(DATA LISTING)

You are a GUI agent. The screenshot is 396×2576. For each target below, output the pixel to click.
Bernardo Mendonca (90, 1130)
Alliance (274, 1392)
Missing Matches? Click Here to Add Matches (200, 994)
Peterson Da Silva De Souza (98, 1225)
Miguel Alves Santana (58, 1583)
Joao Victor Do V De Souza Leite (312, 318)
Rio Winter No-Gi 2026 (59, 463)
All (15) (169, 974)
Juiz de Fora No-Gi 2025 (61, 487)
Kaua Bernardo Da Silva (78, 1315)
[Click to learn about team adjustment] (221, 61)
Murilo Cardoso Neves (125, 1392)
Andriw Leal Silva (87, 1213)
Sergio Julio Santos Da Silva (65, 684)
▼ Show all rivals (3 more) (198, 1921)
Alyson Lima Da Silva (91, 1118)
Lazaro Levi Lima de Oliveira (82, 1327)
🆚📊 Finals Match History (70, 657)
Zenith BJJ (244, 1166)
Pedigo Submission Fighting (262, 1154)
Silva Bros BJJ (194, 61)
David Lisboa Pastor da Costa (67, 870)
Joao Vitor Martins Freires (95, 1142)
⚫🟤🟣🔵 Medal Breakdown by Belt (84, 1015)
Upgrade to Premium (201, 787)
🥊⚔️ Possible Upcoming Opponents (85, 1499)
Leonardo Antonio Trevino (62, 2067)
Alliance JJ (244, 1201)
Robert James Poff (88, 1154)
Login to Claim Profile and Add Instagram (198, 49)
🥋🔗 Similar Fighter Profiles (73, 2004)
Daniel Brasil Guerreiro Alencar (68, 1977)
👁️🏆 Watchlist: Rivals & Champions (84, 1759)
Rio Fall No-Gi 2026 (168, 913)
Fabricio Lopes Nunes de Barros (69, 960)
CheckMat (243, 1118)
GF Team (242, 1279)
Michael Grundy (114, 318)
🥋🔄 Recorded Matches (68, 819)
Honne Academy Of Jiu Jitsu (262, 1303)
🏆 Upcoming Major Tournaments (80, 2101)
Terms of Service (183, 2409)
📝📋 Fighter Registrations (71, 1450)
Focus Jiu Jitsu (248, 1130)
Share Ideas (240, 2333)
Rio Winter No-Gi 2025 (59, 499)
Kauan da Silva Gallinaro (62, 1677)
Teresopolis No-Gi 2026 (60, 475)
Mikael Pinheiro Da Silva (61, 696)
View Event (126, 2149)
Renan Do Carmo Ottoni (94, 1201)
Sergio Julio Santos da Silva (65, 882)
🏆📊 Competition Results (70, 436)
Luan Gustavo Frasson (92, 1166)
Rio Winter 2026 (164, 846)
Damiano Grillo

(End DATA LISTING)

[WHAT TO DO]: Transcribe the data above in full, keeping every word as it is.

[FINISHED TASK]:
You are a GUI agent. The screenshot is 396×2576. For each target below, output the pixel to click.
Bernardo Mendonca (90, 1130)
Alliance (274, 1392)
Missing Matches? Click Here to Add Matches (200, 994)
Peterson Da Silva De Souza (98, 1225)
Miguel Alves Santana (58, 1583)
Joao Victor Do V De Souza Leite (312, 318)
Rio Winter No-Gi 2026 (59, 463)
All (15) (169, 974)
Juiz de Fora No-Gi 2025 (61, 487)
Kaua Bernardo Da Silva (78, 1315)
[Click to learn about team adjustment] (221, 61)
Murilo Cardoso Neves (125, 1392)
Andriw Leal Silva (87, 1213)
Sergio Julio Santos Da Silva (65, 684)
▼ Show all rivals (3 more) (198, 1921)
Alyson Lima Da Silva (91, 1118)
Lazaro Levi Lima de Oliveira (82, 1327)
🆚📊 Finals Match History (70, 657)
Zenith BJJ (244, 1166)
Pedigo Submission Fighting (262, 1154)
Silva Bros BJJ (194, 61)
David Lisboa Pastor da Costa (67, 870)
Joao Vitor Martins Freires (95, 1142)
⚫🟤🟣🔵 Medal Breakdown by Belt (84, 1015)
Upgrade to Premium (201, 787)
🥊⚔️ Possible Upcoming Opponents (85, 1499)
Leonardo Antonio Trevino (62, 2067)
Alliance JJ (244, 1201)
Robert James Poff (88, 1154)
Login to Claim Profile and Add Instagram (198, 49)
🥋🔗 Similar Fighter Profiles (73, 2004)
Daniel Brasil Guerreiro Alencar (68, 1977)
👁️🏆 Watchlist: Rivals & Champions (84, 1759)
Rio Fall No-Gi 2026 (168, 913)
Fabricio Lopes Nunes de Barros (69, 960)
CheckMat (243, 1118)
GF Team (242, 1279)
Michael Grundy (114, 318)
🥋🔄 Recorded Matches (68, 819)
Honne Academy Of Jiu Jitsu (262, 1303)
🏆 Upcoming Major Tournaments (80, 2101)
Terms of Service (183, 2409)
📝📋 Fighter Registrations (71, 1450)
Focus Jiu Jitsu (248, 1130)
Share Ideas (240, 2333)
Rio Winter No-Gi 2025 (59, 499)
Kauan da Silva Gallinaro (62, 1677)
Teresopolis No-Gi 2026 (60, 475)
Mikael Pinheiro Da Silva (61, 696)
View Event (126, 2149)
Renan Do Carmo Ottoni (94, 1201)
Sergio Julio Santos da Silva (65, 882)
🏆📊 Competition Results (70, 436)
Luan Gustavo Frasson (92, 1166)
Rio Winter 2026 (164, 846)
Damiano Grillo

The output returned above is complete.